Des tentatives liées au génie végétal ont déjà été tentées dans le passé.

« C’est la théorie que les arbres protègent les berges, mais à deux occasions, malgré des centaines de milliers de dollars investis chaque fois, ç’a été un échec complet. Le courant dans le fleuve, ce n’est pas comme une rivière tranquille, le courant est tellement fort », relate-t-il.

Il nomme comme exemple l’entrée du Chenal aux Corbeaux où des arbres avaient été plantés. En deux ans, tout était parti avec le courant. M. Péloquin croit qu’il n’y a qu’une solution.

« C’est un mélange d’empierrement et de végétalisation, note-t-il. D’ailleurs, des expériences ont été faites dans le passé dans le Grand Chenal, au nord de l’Île de Grâce et ça réussit très bien. Mais il semble qu’au ministère de l’Environnement, on est allergique à cette façon de faire. »

Michel Péloquin espère que cette étude mettra plus de pression afin que l’érosion soit considérée comme une situation préoccupante, mais il remarque qu’il est difficile de sensibiliser des gens qui ne vivent pas sur les lieux.
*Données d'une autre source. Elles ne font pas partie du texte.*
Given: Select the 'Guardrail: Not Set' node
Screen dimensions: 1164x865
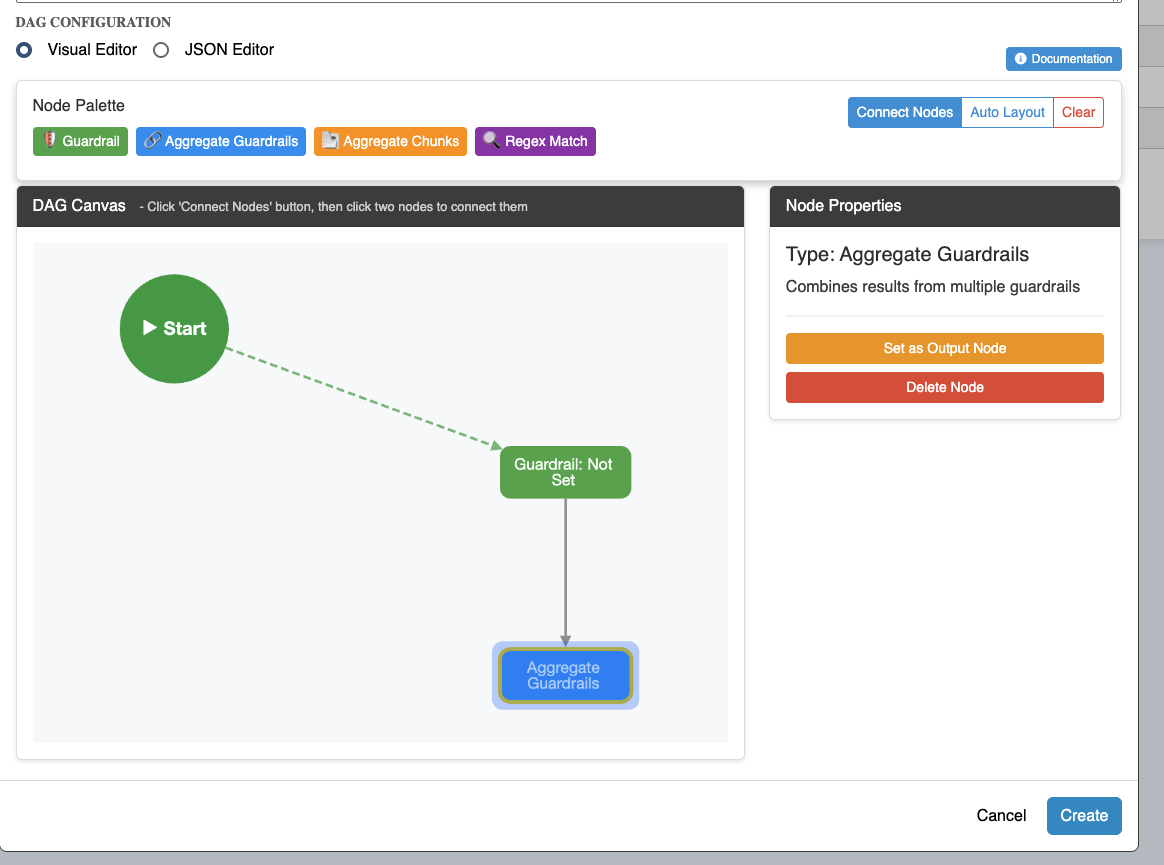Looking at the screenshot, I should pos(565,472).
Un programme de suivi de l’érosion des berges

Ce projet de Programme de suivi de l’érosion des berges de huit sites prioritaires du tronçon fluvial du fleuve Saint-Laurent est réalisé sous la supervision du professeur titulaire au département de Géographie de l’Université Laval. Le professionnel de recherche Jean-François Bernier coordonne la majorité du projet et s’occupe des sorties le long du fleuve. Il est accompagné pour la plupart d’entre elles par l’étudiant et candidat à la maîtrise en sciences géographiques, Sydney Meury.

L’équipe compte aussi le professionnel de recherche Léo Chassiot.

Ce projet viendra répondre en partie au manque de connaissances scientifiques sur l’évolution hydrosédimentaire d’un fleuve fortement modifié par l’humain et affecté par des glaces saisonnières, tout en essayant d’intégrer le rôle des changements climatiques.

Les chercheurs prévoient la mise en place d’applications web pour rendre facilement accessibles les résultats produits par le laboratoire, et ce, afin d’encourager une gestion intégrée de cet aléa.